Cinq millions d’euros déposés dans les banques suisses par des proches de Duvalier pourraient être restitués à Haïti.
Jean-Claude Duvalier dit bébé doc dans son bureau à port-au-Prince en mars 1982 © AFP
A la lumière de l’affaire Duvalier, la Suisse prépare une loi permettant de restituer aux Etats des fonds détournés par des dictateurs ou d’éviter qu’ils ne retombent dans des mains criminelles. La ministre suisse des Affaires étrangères, Micheline Calmy-Rey, a souligné mardi à Paris, lors d’un forum sur les biens mal acquis, que Berne tentait sans succès depuis 25 ans de restituer à Haïti l’argent déposé par le clan Duvalier.
Des millions d’euros
Environ 7 millions de francs suisses (5 millions d’euros) auraient été confiés à des banques suisses par des proches de Jean-Claude Duvalier, l’ancien homme fort d’Haïti de 1971 à
1986, après le décès de son père François. "Or, la défaillance des structures étatiques haïtiennes empêche depuis des décennies ses autorités d’entamer un procès criminel contre Jean-Claude Duvalier", a expliqué Micheline Calmy-Rey lors d’une conférence de presse. "Faute d’une telle procédure, la Suisse ne peut ni confisquer ni rapatrier les millions retrouvés et bloqués chez elle", a-t-elle ajouté.
Projet en cours
Micheline Calmy-Rey a précisé qu’après une longue lutte contre les avocats de Jean-Claude Duvalier devant les tribunaux suisses, le gouvernement venait de soumettre au Parlement un projet de loi.

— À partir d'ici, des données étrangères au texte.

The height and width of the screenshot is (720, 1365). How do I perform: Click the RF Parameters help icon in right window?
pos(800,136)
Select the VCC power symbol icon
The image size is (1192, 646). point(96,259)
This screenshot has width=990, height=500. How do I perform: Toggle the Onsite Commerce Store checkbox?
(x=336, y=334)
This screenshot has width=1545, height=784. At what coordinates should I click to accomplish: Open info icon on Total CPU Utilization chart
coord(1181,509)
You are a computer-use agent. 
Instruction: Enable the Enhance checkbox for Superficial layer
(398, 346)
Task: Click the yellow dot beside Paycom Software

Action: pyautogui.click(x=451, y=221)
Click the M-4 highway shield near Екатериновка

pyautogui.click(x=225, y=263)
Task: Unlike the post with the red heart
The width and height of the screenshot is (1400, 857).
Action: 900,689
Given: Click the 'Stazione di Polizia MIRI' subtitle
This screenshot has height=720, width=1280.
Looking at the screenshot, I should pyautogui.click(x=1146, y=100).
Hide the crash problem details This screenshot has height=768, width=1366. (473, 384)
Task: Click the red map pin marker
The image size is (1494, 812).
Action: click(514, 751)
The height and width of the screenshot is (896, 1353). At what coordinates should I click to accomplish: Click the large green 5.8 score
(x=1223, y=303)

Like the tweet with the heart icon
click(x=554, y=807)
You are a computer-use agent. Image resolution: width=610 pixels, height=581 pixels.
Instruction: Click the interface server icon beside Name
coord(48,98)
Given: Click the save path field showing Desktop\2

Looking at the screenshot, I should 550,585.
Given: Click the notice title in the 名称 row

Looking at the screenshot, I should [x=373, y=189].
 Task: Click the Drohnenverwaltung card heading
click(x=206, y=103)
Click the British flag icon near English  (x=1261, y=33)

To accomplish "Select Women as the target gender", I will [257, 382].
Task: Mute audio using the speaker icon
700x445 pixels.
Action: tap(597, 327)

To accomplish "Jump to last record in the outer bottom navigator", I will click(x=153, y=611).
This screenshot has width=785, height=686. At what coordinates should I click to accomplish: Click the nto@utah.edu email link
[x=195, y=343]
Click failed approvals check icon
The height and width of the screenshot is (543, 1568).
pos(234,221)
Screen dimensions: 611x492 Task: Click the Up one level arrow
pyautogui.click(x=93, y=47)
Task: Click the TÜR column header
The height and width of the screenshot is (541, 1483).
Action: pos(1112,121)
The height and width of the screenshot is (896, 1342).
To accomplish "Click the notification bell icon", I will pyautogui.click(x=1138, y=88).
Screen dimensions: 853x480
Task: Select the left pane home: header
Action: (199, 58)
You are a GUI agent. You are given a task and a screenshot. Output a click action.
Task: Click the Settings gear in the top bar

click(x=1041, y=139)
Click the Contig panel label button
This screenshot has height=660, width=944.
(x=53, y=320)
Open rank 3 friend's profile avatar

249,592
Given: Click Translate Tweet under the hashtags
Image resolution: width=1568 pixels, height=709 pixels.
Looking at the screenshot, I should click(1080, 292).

Celui-ci permettra de bloquer, confisquer et retourner des fonds volés "lorsqu’aucune solution ne peut être trouvée dans le cadre d’une procédure d’entraide judiciaire pour cause de défaillance de l’Etat auteur de la demande." Le gouvernement pourra ainsi saisir un juge en vue de la confiscation de l’argent présumé illicite en cas de corruption endémique dans l’Etat d’origine et si "la fortune de l’autocrate a connu une croissance extraordinaire pendant son mandat". Le juge demandera alors la preuve de l’origine licite des fonds. Si cette dernière ne peut être apportée, la restitution des fonds à l’Etat d’origine sera ordonnée. "Sous réserve de son acceptation par le Parlement, la nouvelle loi sera appliquée aux fonds Duvalier", a précisé la ministre suisse dans une tribune récemment publiée par Le Temps et Libération. Jean-Claude Duvalier, dit "Bébé Doc", vit toujours en exil en France.